Multimodal Large Language Models (MLLMs) often lose track of the right image regions during fine-grained spatial reasoning, because a textual query rarely carries any explicit geometric anchor into the pixel domain. Prevailing remedies either rewire the model's weights or pad the prompt with verbose instructions, yet neither reliably pins the language to the correct visual coordinates without eroding the backbone's general competence. We introduce Timage, a paradigm that recasts multimodal understanding as an alignment problem solved at the input: the query is drawn, as a typeset overlay, onto the image itself. The placement and appearance of this overlay are produced by a Constrained Schr\"odinger Bridge (cSB), an entropic optimal-transport sampler that factorizes layout synthesis into two coupled stochastic stages. The first stage, Region Search, transports noise toward query-aligned image zones while obeying a hard occlusion barrier that protects salient foreground content; the second stage, Appearance Shaping, sizes the glyphs through an ``ink-budget'' regularizer so that the rendered text stays legible and visually balanced. The resulting overlay behaves as an explicit attention beacon that channels the model's focus along spatial semantics. On the VMCBench suite, Timage paired with a modest 7B backbone clearly overtakes far larger proprietary systems as well as parameter-tuned baselines. The study positions deliberate input reconstruction as a powerful, architecture-neutral lever for strengthening multimodal reasoning.

Editorial analysis

A structured set of objections, weighed in public.
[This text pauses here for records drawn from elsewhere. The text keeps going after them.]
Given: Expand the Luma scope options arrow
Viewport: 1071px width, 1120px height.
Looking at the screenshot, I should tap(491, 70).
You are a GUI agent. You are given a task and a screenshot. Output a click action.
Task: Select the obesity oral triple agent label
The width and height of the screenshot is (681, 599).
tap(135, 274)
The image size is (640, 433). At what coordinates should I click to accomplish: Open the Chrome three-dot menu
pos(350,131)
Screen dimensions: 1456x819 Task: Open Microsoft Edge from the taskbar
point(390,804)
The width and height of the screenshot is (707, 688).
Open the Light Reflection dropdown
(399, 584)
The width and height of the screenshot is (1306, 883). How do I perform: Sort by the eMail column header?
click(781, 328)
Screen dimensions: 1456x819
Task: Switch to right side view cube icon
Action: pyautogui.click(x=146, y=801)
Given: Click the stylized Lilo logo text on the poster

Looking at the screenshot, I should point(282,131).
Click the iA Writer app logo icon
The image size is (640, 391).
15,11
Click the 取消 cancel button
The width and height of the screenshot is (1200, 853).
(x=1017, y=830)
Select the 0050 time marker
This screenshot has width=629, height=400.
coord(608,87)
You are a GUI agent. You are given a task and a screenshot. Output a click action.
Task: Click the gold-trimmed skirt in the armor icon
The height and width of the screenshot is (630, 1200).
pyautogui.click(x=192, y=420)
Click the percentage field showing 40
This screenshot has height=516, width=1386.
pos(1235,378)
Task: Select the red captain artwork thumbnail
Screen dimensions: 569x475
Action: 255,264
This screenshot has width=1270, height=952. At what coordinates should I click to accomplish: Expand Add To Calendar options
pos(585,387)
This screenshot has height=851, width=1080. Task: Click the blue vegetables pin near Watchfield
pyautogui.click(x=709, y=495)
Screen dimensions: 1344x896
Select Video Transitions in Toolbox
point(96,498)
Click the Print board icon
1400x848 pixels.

Desk editor's note, referee report, simulated authors' rebuttal, and a circularity audit. Tearing a paper down is the easy half of reading it; the pith above is the substance, this is the friction.

Referee Report

2 major / 0 minor

Summary. The manuscript proposes Timage, a generative text-in-image paradigm that recasts multimodal understanding as an input-level alignment problem. A Constrained Schrödinger Bridge (cSB) factorizes overlay synthesis into a Region Search stage (transporting noise to query-aligned zones under an occlusion barrier) and an Appearance Shaping stage (glyph sizing via an ink-budget regularizer). The resulting typeset overlay is asserted to function as an explicit attention beacon that channels model focus along spatial semantics without eroding backbone competence. On the VMCBench suite the method is reported to allow a 7B backbone to outperform both larger proprietary systems and parameter-tuned baselines.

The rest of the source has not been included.